Hay que gestionar el orgullo y el odio a tu pueblo con tacto exquisito: el orgullo hacia fuera y el odio pa dentro. Sensatez y espíritu crítico.

Soy de pueblo. Y orgulloso estoy de serlo, ¡rediez!


BUCLES EN EL PELO DE LA VÍA LÁCTEA


Un cometa de hielo repite su senda estelar envuelto en llamas mientras un objeto humano desconocido vuelve a errar cargado de razón.

Y mi arma sufre un colapso por no saber a qué disparar.

Júpiter por mucho que gire nunca se verá el culo. Sus lunas ríen de tanto vérselo.

Cerca de mí, estoy yo. Y río hasta quedar afónico.

El Apocalipsis se ha atascado de tanto repetirse. Los profetas aciertan por cansancio y mi madre acumula legumbres en la despensa por si acaso.

El polvo del espacio interestelar es redundante como la autocompasión.

Mis sueños se han reducido a uno: los bucles de mi pelo despegan cual cohetes para viajar a los confines de la Vía Láctea.

El cielo azul padece un colapso por no saber a quien cubrir.

Las almas circulan en formato digital, simple y ramplón, con escasas pero maravillosas excepciones.

El Universo también se expansiona redundantemente, pero allá en su última frontera utiliza mis bucles de pelo largo para marcarse un solo de guitarra de aire mientras yo espero al cometa destinado a llevar mi calva cabeza al encuentro de sus bucles.

Mientras espero han llegado a decirme que tengo caspa, y yo sentencio: no es caspa, es polvo estelar.


DECIMONÓNICO

Me gusta el orden con pelusa, la puntualidad en un viaje en el tiempo, la grapadora dispuesta a morder con sus dientes de oro sin faltarle ni uno y me gusta no perderme ni el logo inicial cuando veo una película.

Cuando está a punto de desaparecer la tinta de un boli me tranquiliza haber comprado otro con un mes de antelación, por si la fatalidad se cumple a horas intempestivas.

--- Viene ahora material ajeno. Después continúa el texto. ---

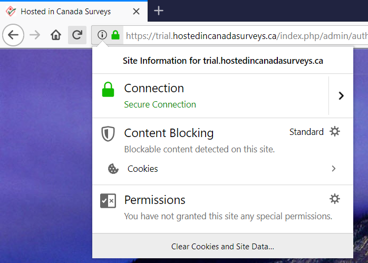
Task: Expand Connection details arrow
Action: click(341, 96)
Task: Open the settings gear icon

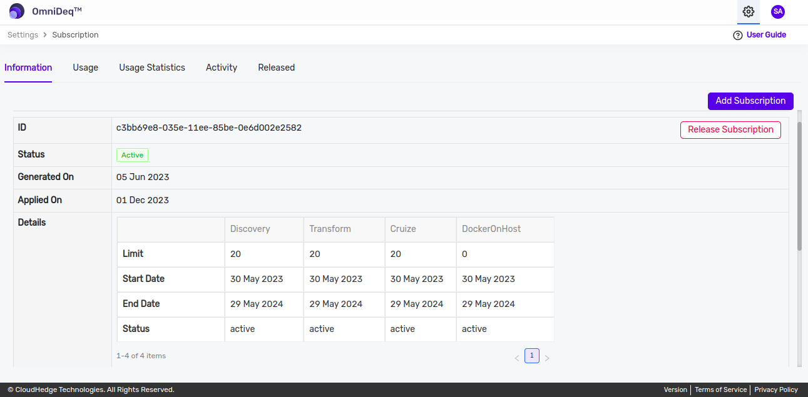Action: pyautogui.click(x=748, y=11)
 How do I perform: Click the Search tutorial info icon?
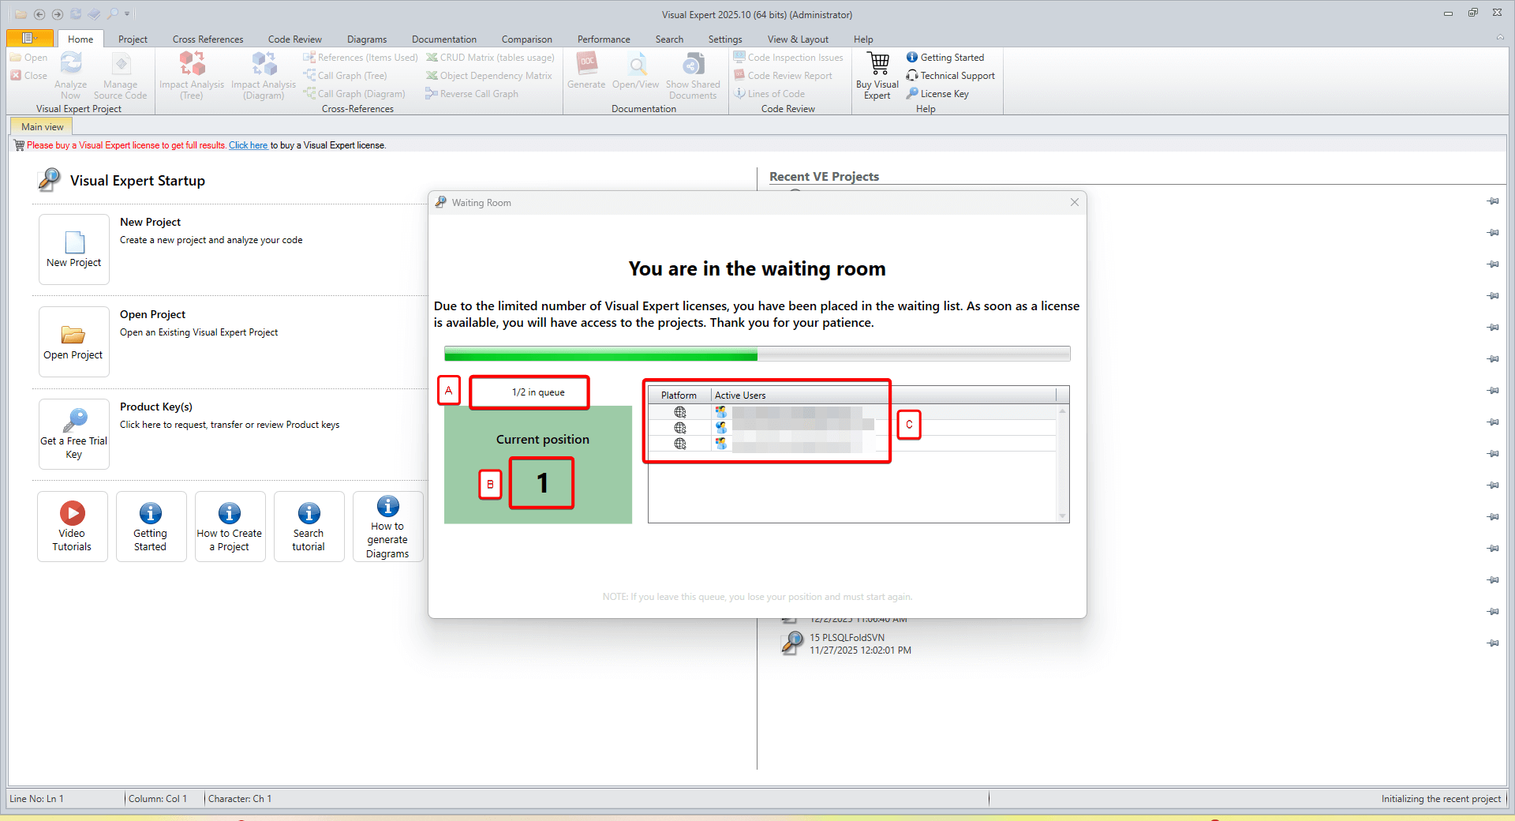309,514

Es agradable escuchar a tu cuerpo y obedecer. El mío es un tirano de delicadas formas, me engatusa sin parecer imperial, sobre todo cuando se trata de ordenarme con exquisita delicadeza que busque mi estado natural: la horizontalidad. Yo, ingenuo, pusilánime y de honestidad dudosa, acepto.

Me gustaría vestir de traje y corbata en todo momento y lugar, sobre todo cuando voy a la biblioteca, a la tienda de ultramarinos o al videoclub, pero mi desgarbada naturaleza ha dejado claro que todo es susceptible de verse con humor menos la elegancia.

Cada mañana voy corriendo con ilusión hacia el espejo del aseo, por si la noche me metamorfoseó en un educado galán, pero termino miccionando como Gregorio Samsa.

Adoro el olor de las páginas de los libros, tanto que puedo distinguir con los ojos cerrados el lugar que ocupan en mis cajas de mudanzas sin desprecintar, un Clarín, un Poe o un Galdós. Me gusta saber que están ahí, a la espera de que en un futuro no muy lejano los lea uno a uno por orden alfabético, o de que la pelusa los entierre a todos mis contemporáneos con el debido respeto y orden.